Salmon With Garlic Butter and Tomato Pasta
In less than half an hour of swift multitasking, you’ll be feasting on crisp-skinned salmon and delicate noodles dotted with caramelized tomatoes and fresh basil. Start by broiling salmon, skin side up, alongside little tomatoes. Without flipping or stinking up the house, the salmon skin sears and protects the tender flesh from overcooking while the tomatoes grow heavy with juices and char in spots. Meanwhile, cook angel hair pasta on the stovetop with garlic and butter. When both elements are done, stir the tomatoes into the pasta: They’re like water balloons of sweetness and tang among the glossy, garlicky noodles. Salmon is a wonderful source of healthy omega-3 fatty acids that reduce inflammation and support brain health. It is also rich in protein, B vitamins, and selenium.
Makes: 4 servings
Time to cook: 20 minutes
Ingredients
· 4 (4- to 6-ounce) skin-on salmon fillets, patted dry
· 1 pint cherry or other small tomatoes
· 1½ tablespoons extra-virgin olive oil
· Kosher salt (such as Diamond Crystal) and black pepper
· 3 tablespoons unsalted butter
· 5 garlic cloves, finely chopped or grated
· 3 basil sprigs, plus ½ cup torn leaves
· 8 ounces angel hair pasta
Cooking Instructions
1. Place a rack in the upper third of the oven and heat the broiler to high. On a foil-lined sheet pan, coat the salmon and tomatoes with the olive oil and season with salt and pepper. Arrange the salmon skin side up. Broil until the tomatoes are blistered and the salmon’s skin is crisp and flesh flakes easily with a fork, 6 to 10 minutes. Halfway through broiling, check on the sheet pan: If the tomatoes are burning, give them a stir. If the salmon skin is burning, move the rack to the center of the oven and keep cooking.
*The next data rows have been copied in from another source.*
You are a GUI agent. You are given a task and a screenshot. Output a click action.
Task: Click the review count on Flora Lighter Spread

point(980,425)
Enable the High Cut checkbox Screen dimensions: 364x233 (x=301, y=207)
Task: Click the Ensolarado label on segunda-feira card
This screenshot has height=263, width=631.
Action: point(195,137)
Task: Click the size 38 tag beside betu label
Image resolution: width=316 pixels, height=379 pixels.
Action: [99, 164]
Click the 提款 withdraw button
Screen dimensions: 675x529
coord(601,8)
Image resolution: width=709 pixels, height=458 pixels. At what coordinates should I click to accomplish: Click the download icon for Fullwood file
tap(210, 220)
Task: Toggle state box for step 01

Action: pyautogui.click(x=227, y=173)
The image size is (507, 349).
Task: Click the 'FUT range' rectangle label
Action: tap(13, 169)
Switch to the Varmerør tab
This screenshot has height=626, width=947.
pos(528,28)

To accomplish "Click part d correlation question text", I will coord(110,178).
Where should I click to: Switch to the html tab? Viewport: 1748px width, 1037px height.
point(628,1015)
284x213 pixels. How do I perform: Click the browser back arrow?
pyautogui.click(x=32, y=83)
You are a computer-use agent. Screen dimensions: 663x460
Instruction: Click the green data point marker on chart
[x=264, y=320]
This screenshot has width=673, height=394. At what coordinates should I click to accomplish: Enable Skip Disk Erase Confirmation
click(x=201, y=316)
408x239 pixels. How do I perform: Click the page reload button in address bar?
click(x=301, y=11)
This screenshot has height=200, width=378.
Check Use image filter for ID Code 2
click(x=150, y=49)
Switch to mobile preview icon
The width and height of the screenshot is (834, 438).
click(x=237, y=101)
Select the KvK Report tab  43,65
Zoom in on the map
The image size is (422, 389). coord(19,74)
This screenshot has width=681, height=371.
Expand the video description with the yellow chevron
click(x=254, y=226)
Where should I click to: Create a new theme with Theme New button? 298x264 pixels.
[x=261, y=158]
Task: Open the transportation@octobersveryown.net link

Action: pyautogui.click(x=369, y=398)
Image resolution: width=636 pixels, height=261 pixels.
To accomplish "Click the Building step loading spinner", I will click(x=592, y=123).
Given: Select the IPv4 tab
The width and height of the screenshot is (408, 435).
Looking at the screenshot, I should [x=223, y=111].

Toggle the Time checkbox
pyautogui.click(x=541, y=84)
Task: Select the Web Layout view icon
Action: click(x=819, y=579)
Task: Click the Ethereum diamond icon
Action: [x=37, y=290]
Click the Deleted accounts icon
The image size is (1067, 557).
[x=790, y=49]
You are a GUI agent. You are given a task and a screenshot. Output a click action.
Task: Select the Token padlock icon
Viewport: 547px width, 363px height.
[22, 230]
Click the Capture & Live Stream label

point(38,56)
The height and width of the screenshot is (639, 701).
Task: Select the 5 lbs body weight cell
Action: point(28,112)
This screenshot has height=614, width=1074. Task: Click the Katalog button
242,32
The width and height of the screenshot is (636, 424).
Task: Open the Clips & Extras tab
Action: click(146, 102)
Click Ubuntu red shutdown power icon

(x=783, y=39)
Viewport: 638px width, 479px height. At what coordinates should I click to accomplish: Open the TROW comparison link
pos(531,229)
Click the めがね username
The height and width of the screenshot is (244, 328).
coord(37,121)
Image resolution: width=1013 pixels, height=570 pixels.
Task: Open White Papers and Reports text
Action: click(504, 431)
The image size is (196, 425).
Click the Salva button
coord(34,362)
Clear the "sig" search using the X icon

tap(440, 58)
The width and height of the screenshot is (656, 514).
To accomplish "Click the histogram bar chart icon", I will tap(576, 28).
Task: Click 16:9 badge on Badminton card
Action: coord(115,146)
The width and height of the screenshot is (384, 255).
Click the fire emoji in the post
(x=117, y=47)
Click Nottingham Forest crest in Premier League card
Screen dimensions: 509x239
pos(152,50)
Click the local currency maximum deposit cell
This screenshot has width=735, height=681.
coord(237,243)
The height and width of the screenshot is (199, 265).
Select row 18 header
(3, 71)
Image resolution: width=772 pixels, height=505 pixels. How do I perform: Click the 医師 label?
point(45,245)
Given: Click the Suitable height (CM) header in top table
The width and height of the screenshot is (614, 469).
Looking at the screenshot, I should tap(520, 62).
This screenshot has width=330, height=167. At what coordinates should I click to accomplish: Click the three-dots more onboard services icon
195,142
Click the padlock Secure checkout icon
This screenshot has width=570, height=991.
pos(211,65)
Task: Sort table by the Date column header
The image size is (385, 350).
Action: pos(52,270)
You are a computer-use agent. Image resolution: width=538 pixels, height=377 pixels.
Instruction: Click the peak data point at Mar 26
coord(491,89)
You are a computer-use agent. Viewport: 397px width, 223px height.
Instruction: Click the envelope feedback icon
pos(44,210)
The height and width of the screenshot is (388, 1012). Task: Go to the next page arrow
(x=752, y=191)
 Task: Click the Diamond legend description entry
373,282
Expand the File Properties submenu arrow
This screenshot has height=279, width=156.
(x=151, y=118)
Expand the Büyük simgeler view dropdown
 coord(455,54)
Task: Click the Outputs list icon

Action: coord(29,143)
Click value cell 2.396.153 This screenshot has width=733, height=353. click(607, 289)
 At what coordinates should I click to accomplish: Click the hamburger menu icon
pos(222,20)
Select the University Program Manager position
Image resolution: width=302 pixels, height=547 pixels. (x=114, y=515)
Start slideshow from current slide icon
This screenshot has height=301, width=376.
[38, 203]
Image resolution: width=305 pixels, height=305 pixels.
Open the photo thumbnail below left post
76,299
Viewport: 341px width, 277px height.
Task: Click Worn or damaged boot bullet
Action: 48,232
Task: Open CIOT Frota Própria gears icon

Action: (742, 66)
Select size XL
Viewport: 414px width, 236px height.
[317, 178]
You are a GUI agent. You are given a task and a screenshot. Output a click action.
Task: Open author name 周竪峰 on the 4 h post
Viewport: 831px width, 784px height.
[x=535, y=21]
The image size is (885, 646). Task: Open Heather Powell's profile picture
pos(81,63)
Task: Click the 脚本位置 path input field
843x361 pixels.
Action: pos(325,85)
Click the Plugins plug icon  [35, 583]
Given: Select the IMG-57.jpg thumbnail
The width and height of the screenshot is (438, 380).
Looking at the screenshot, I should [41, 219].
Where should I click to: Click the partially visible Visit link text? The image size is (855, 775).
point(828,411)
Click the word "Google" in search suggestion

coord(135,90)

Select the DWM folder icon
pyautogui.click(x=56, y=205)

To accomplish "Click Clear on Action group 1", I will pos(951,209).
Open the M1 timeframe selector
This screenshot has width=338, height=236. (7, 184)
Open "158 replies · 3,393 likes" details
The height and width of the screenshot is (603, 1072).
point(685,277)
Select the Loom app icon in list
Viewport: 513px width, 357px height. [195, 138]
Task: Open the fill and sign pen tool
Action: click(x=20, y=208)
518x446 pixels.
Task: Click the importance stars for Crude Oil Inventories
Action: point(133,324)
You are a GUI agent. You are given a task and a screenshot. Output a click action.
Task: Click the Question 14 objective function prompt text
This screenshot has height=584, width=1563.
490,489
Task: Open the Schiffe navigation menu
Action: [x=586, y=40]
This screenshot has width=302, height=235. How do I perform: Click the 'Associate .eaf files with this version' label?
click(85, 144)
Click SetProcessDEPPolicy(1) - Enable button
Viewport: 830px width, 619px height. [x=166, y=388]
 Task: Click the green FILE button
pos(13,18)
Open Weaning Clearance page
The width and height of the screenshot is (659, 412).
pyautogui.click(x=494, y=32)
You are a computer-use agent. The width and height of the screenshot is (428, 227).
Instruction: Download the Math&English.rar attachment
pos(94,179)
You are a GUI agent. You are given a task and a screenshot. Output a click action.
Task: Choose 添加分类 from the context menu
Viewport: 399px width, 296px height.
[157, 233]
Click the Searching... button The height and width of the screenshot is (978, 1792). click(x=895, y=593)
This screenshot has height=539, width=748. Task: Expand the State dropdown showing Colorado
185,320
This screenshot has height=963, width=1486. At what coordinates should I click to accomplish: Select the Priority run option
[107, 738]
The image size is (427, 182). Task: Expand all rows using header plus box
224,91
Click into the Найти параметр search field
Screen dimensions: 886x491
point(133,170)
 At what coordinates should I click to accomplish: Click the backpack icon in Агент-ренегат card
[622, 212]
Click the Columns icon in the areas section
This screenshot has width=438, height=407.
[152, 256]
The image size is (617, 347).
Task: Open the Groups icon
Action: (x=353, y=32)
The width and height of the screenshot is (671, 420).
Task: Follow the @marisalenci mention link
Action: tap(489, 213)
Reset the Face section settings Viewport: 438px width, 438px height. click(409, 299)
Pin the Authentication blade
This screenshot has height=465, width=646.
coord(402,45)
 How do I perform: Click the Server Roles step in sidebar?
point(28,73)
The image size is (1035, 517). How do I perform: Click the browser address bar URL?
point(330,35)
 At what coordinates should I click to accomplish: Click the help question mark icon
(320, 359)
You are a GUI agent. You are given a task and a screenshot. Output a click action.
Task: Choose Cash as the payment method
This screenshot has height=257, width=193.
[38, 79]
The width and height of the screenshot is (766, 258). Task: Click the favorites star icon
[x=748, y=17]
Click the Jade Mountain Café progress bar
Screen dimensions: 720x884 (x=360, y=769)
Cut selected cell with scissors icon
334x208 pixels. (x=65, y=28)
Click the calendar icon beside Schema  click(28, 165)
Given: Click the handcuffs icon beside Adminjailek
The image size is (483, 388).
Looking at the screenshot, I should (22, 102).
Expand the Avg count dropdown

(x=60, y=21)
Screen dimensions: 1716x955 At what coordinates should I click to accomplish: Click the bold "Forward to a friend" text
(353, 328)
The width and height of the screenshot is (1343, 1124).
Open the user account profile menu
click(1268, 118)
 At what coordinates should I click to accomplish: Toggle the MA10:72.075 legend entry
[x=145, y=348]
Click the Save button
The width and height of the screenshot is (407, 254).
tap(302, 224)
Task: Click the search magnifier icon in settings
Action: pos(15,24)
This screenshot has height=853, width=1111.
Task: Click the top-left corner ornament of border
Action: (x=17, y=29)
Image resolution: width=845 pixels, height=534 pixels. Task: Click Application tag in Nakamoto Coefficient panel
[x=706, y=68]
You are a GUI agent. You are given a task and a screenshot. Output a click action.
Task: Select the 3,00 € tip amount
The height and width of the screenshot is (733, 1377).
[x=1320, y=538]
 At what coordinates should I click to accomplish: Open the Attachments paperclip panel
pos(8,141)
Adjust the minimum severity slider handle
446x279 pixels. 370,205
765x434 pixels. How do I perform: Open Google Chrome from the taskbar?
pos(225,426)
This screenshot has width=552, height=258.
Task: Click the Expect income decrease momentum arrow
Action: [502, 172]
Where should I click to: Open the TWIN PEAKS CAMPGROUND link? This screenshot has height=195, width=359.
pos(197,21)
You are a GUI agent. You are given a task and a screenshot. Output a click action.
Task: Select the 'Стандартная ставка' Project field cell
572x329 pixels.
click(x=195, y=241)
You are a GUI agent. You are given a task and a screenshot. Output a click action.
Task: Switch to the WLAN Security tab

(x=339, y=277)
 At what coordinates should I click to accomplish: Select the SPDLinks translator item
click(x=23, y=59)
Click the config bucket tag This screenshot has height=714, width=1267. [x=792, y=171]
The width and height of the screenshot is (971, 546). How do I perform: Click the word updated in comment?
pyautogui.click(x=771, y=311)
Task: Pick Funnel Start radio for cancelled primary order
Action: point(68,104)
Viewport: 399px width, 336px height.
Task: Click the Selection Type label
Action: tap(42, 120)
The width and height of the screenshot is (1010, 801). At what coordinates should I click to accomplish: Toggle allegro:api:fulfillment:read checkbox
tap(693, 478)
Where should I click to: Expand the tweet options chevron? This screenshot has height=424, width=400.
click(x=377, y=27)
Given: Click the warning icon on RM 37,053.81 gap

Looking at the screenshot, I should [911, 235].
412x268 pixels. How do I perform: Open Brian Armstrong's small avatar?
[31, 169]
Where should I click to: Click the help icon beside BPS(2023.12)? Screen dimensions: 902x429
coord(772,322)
2. Meanwhile, in a large skillet, melt 2 tablespoons butter over medium-high. Add the garlic and stir until fragrant, 1 to 2 minutes. Add 3 cups water, 1½ teaspoons salt, the basil sprigs and a generous sprinkling of black pepper. Bring to a boil. Add the pasta, breaking the noodles in half if they don’t fit in the skillet. Cook over medium-high, tossing often with tongs or a fork, until the pasta is al dente, 5 to 8 minutes. It’s OK if the water isn’t completely absorbed, but if the skillet looks dry, without any liquid on the bottom of the skillet, add a few tablespoons of water. If the pasta is done before the salmon, remove from heat and cover to keep warm.
3. When the salmon and tomatoes are out of the oven, transfer the salmon to plates, skin side up, to rest. Remove the basil sprigs from the pasta, then add the remaining tablespoon of butter to the pasta and toss until melted and glossing the noodles. Add the tomatoes, any juices from the sheet pan and the basil leaves to the pasta and stir just once to combine. Season to taste with salt and pepper. Serve the salmon alongside the noodles.
Nutrition per serving
683 calories; 34 grams fat; 11 grams saturated fat; 12 grams monounsaturated fat; 7 grams polyunsaturated fat; 57 grams carbohydrates; 4 grams dietary fiber; 11 grams sugar; 38 grams protein; 691 milligrams sodium.